▶ **WORK REQUIRED**: Please tally how many lines in the entries below include the word "computer", giving only the number.

▶ **RECORDS**:
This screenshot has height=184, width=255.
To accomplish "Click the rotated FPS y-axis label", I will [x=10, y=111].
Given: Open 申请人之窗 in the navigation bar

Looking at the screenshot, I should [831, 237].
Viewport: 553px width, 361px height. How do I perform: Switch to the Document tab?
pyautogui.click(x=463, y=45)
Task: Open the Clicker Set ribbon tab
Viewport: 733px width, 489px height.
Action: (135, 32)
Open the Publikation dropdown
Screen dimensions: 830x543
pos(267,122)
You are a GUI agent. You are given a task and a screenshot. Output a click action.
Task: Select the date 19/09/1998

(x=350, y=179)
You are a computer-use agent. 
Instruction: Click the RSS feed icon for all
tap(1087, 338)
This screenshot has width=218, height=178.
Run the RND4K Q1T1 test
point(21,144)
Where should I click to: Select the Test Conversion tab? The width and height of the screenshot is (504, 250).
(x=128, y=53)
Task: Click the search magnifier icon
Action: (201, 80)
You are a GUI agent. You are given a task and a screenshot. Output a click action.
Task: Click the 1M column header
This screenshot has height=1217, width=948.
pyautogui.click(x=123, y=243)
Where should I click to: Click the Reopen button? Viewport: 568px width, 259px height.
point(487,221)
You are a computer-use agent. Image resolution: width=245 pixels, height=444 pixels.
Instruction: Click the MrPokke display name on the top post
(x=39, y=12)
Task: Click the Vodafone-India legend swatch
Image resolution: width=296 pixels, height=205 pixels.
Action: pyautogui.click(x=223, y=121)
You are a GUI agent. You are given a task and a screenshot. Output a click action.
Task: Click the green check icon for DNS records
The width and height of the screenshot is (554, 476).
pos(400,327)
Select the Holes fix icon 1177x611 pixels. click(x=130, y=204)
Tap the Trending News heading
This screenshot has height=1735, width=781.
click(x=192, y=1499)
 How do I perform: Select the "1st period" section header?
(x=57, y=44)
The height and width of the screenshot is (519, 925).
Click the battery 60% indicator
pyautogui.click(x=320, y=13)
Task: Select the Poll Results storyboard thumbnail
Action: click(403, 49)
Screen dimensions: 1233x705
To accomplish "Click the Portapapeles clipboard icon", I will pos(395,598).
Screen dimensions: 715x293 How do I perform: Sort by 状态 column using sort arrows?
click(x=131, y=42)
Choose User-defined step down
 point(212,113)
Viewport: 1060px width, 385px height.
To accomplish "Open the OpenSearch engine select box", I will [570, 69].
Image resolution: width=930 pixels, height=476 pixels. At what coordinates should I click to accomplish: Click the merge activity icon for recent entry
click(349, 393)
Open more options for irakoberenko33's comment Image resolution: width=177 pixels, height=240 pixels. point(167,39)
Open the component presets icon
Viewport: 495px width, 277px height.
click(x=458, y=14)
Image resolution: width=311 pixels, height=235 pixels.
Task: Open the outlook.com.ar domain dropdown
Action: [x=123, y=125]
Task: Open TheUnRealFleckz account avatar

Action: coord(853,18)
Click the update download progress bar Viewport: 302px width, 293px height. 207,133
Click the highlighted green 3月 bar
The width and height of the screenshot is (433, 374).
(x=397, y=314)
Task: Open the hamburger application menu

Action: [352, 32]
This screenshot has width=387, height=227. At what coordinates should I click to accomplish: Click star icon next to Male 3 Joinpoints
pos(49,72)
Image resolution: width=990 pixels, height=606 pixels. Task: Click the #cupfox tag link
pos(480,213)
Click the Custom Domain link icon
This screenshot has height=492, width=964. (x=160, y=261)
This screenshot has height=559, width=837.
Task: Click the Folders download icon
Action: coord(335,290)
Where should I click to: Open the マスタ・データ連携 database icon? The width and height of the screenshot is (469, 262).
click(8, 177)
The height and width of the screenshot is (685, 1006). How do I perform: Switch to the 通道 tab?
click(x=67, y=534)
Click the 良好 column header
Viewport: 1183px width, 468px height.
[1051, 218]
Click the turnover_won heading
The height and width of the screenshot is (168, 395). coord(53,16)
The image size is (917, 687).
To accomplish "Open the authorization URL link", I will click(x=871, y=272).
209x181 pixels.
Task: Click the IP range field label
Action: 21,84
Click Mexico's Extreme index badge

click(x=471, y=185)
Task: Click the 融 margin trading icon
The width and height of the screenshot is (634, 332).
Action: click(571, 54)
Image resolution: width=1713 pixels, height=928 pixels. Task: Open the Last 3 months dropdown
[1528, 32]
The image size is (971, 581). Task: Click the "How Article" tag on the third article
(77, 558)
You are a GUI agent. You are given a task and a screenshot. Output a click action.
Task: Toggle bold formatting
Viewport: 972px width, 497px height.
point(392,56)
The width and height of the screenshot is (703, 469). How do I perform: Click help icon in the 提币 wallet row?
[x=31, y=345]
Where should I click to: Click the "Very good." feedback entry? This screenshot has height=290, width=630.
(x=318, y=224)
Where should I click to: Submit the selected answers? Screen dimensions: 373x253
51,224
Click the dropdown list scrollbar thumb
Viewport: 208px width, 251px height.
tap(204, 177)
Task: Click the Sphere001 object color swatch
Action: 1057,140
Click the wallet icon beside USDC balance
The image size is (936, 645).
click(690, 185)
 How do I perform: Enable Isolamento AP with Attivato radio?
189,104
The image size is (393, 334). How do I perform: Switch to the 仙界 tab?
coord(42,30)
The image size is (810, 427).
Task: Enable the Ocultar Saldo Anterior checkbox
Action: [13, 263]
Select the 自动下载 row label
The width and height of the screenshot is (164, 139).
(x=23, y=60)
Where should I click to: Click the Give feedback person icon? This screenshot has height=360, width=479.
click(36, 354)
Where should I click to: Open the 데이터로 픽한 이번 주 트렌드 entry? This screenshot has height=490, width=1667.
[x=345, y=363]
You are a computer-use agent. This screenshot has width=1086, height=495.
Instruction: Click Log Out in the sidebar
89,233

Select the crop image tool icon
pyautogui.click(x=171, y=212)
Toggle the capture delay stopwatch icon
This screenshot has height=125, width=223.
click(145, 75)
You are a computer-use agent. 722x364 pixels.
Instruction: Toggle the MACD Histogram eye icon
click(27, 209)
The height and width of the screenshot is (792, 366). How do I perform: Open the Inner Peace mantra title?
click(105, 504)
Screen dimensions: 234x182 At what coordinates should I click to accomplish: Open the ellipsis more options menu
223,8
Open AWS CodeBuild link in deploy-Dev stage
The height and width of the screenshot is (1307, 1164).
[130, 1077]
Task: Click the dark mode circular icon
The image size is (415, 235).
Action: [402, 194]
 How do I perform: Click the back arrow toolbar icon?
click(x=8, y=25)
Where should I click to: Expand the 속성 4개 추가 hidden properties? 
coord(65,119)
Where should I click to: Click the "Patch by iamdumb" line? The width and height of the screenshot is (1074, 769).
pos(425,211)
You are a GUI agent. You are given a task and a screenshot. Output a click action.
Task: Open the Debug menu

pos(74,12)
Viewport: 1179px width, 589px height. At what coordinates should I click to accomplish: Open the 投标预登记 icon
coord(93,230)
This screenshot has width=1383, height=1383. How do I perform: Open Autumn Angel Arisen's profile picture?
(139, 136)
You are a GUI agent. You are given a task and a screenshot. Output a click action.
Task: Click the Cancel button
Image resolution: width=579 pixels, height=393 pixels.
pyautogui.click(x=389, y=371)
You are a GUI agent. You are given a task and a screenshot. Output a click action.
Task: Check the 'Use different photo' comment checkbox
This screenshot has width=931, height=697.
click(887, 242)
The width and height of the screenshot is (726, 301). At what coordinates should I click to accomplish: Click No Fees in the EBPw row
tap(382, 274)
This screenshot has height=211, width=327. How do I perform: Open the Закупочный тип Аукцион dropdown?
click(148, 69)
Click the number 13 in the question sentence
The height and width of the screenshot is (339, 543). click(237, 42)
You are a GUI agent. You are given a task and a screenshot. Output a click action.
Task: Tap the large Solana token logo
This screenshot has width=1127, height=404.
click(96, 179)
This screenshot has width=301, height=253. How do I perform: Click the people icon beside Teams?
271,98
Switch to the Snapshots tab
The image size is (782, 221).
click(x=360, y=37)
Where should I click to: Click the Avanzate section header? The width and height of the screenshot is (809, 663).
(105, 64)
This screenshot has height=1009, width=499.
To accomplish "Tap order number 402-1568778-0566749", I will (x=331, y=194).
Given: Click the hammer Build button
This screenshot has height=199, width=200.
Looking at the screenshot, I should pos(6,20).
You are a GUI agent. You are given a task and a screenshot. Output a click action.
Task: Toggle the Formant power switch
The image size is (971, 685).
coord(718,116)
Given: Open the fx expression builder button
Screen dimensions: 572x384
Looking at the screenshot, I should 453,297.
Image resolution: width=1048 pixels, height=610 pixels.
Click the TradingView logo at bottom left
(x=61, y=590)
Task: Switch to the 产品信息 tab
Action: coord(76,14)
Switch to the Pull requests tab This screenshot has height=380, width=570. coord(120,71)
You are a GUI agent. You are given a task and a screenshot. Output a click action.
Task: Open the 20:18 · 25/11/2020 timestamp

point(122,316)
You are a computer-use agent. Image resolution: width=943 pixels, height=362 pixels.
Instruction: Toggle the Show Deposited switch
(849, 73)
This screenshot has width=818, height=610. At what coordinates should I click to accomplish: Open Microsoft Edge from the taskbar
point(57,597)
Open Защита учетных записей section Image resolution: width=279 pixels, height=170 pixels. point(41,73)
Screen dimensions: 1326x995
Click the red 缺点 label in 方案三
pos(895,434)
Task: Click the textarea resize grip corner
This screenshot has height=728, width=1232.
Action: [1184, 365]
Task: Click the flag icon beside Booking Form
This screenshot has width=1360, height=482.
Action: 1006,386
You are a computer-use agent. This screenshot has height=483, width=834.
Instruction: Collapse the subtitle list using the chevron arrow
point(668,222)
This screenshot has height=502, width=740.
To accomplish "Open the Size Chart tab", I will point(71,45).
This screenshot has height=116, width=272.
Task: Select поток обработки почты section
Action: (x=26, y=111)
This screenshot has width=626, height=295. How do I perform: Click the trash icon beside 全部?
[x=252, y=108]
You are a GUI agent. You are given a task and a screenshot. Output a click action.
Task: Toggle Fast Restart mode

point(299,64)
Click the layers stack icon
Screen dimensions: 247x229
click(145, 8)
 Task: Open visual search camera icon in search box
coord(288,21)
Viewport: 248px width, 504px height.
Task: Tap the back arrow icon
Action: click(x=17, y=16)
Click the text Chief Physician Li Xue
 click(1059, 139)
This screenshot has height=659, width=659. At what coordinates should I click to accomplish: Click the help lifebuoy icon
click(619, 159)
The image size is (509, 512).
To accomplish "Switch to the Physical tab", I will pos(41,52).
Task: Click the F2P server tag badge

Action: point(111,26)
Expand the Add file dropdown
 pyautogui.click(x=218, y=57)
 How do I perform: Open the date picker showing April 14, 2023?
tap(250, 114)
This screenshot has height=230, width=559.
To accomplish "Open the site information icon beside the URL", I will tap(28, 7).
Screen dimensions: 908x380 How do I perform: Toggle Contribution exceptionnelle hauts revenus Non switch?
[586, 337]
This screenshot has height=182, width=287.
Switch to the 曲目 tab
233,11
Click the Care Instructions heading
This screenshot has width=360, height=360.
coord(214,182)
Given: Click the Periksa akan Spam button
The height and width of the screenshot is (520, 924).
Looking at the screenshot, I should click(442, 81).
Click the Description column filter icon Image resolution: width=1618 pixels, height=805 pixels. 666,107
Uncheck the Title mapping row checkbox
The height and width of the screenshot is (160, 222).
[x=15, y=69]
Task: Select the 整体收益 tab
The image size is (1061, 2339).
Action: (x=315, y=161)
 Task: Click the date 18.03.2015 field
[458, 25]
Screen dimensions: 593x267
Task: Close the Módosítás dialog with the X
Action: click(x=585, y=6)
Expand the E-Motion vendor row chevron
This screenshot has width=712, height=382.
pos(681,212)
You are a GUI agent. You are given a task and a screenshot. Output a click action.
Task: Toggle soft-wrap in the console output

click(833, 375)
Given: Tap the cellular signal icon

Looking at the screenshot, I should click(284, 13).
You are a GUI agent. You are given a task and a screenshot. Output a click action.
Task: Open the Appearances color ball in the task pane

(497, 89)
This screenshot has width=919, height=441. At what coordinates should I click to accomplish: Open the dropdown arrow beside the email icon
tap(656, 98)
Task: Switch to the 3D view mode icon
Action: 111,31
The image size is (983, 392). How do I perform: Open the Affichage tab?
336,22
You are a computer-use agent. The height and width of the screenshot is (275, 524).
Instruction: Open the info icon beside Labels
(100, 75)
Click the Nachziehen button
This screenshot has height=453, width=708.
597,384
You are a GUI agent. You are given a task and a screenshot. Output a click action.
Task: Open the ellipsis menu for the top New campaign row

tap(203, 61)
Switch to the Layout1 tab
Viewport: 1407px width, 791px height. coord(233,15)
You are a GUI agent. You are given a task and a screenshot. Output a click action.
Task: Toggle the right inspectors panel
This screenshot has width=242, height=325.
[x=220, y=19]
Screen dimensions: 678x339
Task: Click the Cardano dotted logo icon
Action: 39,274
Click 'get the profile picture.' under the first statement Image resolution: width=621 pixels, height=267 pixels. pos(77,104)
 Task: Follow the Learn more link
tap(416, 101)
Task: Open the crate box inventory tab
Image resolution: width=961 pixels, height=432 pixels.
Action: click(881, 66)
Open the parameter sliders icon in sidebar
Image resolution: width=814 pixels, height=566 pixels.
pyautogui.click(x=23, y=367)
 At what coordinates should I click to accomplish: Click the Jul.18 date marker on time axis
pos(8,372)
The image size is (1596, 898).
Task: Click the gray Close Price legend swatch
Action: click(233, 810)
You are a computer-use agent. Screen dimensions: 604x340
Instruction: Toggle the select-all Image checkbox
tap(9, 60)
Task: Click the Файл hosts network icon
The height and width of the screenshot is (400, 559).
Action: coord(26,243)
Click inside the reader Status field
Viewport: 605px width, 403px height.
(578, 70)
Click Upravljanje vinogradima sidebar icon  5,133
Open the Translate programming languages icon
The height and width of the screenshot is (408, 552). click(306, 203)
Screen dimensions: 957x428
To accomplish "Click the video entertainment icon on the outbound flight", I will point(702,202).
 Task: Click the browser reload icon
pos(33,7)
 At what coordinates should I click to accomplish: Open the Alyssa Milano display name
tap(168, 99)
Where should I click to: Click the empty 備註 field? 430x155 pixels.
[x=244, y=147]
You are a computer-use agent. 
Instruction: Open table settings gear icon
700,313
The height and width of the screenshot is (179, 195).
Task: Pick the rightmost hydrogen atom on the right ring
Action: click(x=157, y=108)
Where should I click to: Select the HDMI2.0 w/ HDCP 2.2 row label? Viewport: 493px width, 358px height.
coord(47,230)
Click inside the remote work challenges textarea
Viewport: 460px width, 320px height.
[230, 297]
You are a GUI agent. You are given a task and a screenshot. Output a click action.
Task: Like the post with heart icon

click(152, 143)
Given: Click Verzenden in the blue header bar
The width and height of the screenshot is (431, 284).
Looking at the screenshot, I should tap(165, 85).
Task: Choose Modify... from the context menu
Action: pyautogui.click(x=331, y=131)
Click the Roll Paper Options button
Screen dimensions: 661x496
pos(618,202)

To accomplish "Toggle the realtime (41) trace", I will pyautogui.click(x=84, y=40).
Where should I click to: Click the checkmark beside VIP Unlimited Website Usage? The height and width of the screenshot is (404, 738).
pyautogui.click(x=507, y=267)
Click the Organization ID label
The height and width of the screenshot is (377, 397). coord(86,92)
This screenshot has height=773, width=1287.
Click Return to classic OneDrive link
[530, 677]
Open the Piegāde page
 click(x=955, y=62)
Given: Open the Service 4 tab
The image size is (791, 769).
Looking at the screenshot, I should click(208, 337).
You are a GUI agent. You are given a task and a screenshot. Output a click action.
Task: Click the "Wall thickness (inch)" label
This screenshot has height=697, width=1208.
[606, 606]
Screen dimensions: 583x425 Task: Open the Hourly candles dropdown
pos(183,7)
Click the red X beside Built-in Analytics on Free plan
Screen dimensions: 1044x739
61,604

▶ **OUTPUT FOR THIS TASK**: 9